By Kaitlin McCabe '16

On Tuesday, May 6, 2014, the Hamilton College faculty yet again voted upon the fate of a concentration.  The members of the faculty unanimously decided to approve the creation of a new concentration, Cinema & Media Studies. While the College currently offers a program and a minor in “Cinema & New Media Studies,” this motion expands upon the discipline in place and, accordingly, renames it.

The existing program and minor were voted in five years ago, in 2009, and in recent years, student interest in the area has increased: this is evident according to the growing number of students both declaring the minor and designing original interdisciplinary concentrations that resemble the new discipline.  “For these reasons, the faculty think there will strong interest in the concentration among students,” said Vice President of Academic Affairs and Dean of Faculty Patrick Reynolds.  “I understand from Admissions that many prospective students inquire about film or cinema studies also.”

“The study of cinema at Hamilton is far from being new,” Professor of French Martine Guyot-Bender expressed. She noted that events and activities relating to cinema have long been a part of several academic departments and the Hamilton community, taking the form of the Sunday F.I.L.M. series, largely curated by Visiting Professor of Art History Scott MacDonald, and various cultural festivals, such as those sponsored by the Chinese, Hispanic Studies and French departments.  These and other campus events, she said, “testify of a broad student and faculty interest in cinema as a basis for intellectual and artistic inquiry.”

The Cinema & Media Studies concentration will be an interdisciplinary program beginning in the upcoming Fall 2014 semester and will be a concentration option for students in the Class of 2017 and onward.  The concentration will not be a professional cinema school, of course: concentrators will be required to take courses in several academic areas that are closely connected to cinema for a comprehensive understanding. The courses that contribute to the concentration will stem from many different departments, including Art History, French, East Asian Languages and Literatures, Religious Studies, English, Communication, Art and so on.  These various disciplines represent a wide range of courses in the humanities, social sciences and arts, making this concentration, in the words of Dean Reynolds, “among the broadest of our 15 or so interdisciplinary programs.”

“It is a major that fits perfectly the Liberal Arts vocation of the college, and, for that matter, several of the academic goals.”

During its meeting on Tuesday, the new concentration’s committee—comprised of Professors Guyot-Bender, Humphries-Brooks, MacDonald, Nieves, Omori and O’Neill—declared three immediate goals for the concentration: to develop “critical attention to and analysis of cinema and media, to engage “with the ways… social and physical forces are represented and explored in cinema and media studies” and to analyze “the uses of technology in representing and constructing knowledge.”

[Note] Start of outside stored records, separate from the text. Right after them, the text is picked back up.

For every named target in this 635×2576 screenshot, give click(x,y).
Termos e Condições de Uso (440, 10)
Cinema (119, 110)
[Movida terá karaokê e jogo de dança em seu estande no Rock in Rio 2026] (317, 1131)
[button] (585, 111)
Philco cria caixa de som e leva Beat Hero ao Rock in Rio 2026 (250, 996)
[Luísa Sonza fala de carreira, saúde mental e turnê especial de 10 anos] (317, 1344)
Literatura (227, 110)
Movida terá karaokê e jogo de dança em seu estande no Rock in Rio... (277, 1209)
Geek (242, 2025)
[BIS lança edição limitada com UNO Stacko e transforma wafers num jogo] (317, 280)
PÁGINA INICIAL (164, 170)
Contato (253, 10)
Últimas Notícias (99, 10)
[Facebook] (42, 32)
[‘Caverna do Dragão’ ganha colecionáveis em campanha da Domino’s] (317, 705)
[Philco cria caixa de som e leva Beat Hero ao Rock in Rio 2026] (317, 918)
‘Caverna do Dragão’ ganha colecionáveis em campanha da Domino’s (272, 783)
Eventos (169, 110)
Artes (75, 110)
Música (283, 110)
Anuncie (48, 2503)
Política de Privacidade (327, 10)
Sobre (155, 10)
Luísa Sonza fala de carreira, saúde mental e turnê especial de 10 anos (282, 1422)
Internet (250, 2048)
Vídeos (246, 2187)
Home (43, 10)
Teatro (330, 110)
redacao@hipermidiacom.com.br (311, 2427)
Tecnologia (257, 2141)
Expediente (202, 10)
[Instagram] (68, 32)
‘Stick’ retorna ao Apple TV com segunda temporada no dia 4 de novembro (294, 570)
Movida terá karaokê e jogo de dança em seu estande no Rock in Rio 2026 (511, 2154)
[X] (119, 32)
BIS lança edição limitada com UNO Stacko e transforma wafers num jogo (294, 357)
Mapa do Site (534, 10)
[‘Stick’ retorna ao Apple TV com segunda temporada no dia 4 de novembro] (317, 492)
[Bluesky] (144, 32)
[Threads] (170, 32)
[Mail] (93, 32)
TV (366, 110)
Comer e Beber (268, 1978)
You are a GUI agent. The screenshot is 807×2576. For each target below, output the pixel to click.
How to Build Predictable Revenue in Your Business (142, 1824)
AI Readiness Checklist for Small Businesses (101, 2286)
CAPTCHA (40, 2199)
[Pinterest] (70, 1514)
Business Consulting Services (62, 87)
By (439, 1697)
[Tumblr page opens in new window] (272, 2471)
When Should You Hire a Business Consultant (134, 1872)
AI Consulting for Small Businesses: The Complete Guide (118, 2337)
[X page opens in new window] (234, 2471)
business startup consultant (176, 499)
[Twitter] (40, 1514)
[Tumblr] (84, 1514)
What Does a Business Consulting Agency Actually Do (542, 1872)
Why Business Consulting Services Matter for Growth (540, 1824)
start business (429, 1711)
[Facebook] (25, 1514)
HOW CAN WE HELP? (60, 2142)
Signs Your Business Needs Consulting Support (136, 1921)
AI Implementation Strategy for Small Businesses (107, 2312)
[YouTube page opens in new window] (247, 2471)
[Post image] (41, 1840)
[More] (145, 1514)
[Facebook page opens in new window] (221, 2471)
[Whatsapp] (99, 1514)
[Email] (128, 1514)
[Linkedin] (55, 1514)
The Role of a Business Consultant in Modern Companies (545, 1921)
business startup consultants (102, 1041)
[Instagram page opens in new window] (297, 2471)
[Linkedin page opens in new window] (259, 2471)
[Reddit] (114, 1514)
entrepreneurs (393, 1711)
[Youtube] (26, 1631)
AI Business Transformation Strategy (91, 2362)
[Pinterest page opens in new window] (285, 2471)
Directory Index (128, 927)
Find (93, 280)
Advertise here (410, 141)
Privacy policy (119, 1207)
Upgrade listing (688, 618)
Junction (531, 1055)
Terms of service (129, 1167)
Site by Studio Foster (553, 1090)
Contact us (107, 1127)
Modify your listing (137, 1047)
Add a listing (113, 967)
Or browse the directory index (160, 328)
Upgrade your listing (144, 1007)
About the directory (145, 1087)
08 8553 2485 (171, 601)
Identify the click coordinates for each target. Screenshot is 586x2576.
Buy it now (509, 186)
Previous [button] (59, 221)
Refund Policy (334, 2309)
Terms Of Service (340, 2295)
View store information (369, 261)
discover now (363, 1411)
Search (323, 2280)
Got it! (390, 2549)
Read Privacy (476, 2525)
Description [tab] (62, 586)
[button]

In addition to meeting student demand for an academic emphasis on cinema and media studies, the new concentration will provide more opportunities for classes to take advantage of on-campus resources, such as the Wellin Museum and the Kevin and Karen Kennedy Studio Arts Center.

No doubt Dean Reynolds speaks for the entire Hamilton faculty when he expresses enthusiasm for the new major. “In the longer view, there have been faculty members at Hamilton working to develop the curriculum pertaining to cinema for at least a decade,” he said.  “It is interesting to note how long it takes for curricular programs to develop, and reflects the care that the faculty takes in deciding on curricular changes.”